▶ WRITTEN PROBLEM: Please return, word for word, the part of the forum thread about 4E gods starting with "## JoeGKushner (Oct" and going on through "call him Corellon?".
::: PROVIDED PASSAGE
Set is not a snake god! >_<


----------



## Remathilis (Oct 30, 2007)

Gloombunny said:
			
		

> I *really* hope this doesn't mean that specific gods are hard-coded into the rules somehow.




Nah, I think the art department didn't want "Insert Symbol Here" blocks on their paladin's chests....


----------



## M.L. Martin (Oct 30, 2007)

Gloombunny said:
			
		

> I *really* hope this doesn't mean that specific gods are hard-coded into the rules somehow.




  Probably only about as much as they're hard-coded into 3E, I'd guess.  Besides, what I've seen of 4E feels broader than 3E did.


----------



## JoeGKushner (Oct 30, 2007)

> Ultimately we decided that using some familiar faces was preferable to giving our players a whole new set of names to learn. Besides, if a god looks like an elf and took out the orc-god's eye like a certain well-known elf god, why not call him Corellon?






> One of our goals with the new pantheon was to loosen the tight associations between gods and races that has in the past led to the creation of whole pantheons full of elf, dwarf, orc, and goblin deities. Corellon is still associated with elfy things like arcane magic and the Feywild, and he still hates Lolth and the drow.
::::::
::: STORED DATA
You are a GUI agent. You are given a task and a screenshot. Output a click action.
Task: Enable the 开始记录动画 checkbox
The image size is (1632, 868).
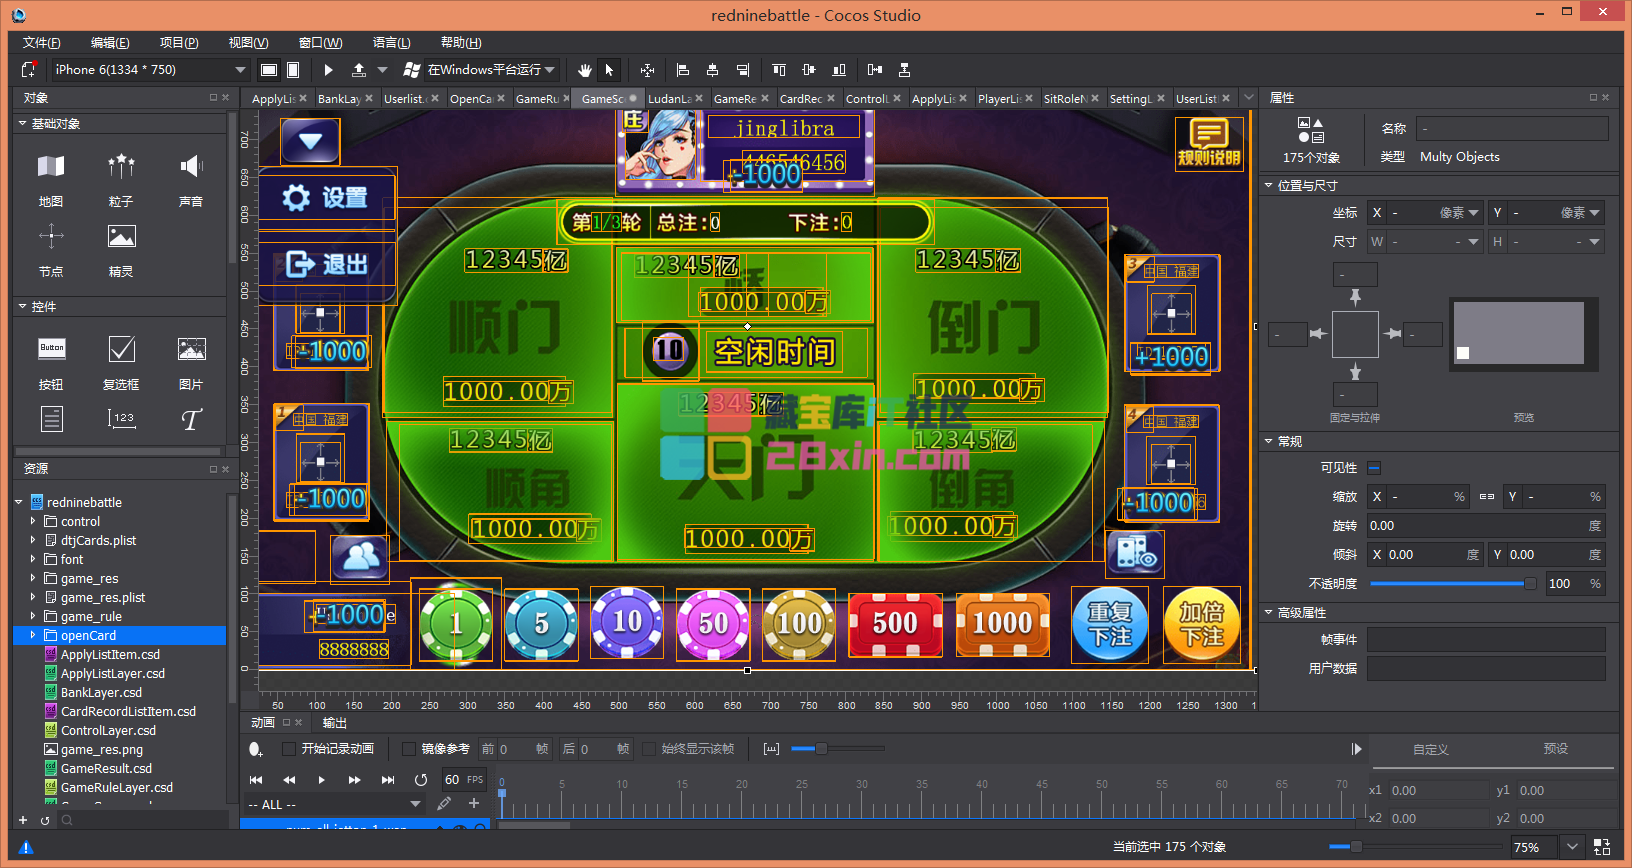289,749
::::::
▶ WRITTEN SOLUTION:
## JoeGKushner (Oct 30, 2007)

> Ultimately we decided that using some familiar faces was preferable to giving our players a whole new set of names to learn. Besides, if a god looks like an elf and took out the orc-god's eye like a certain well-known elf god, why not call him Corellon?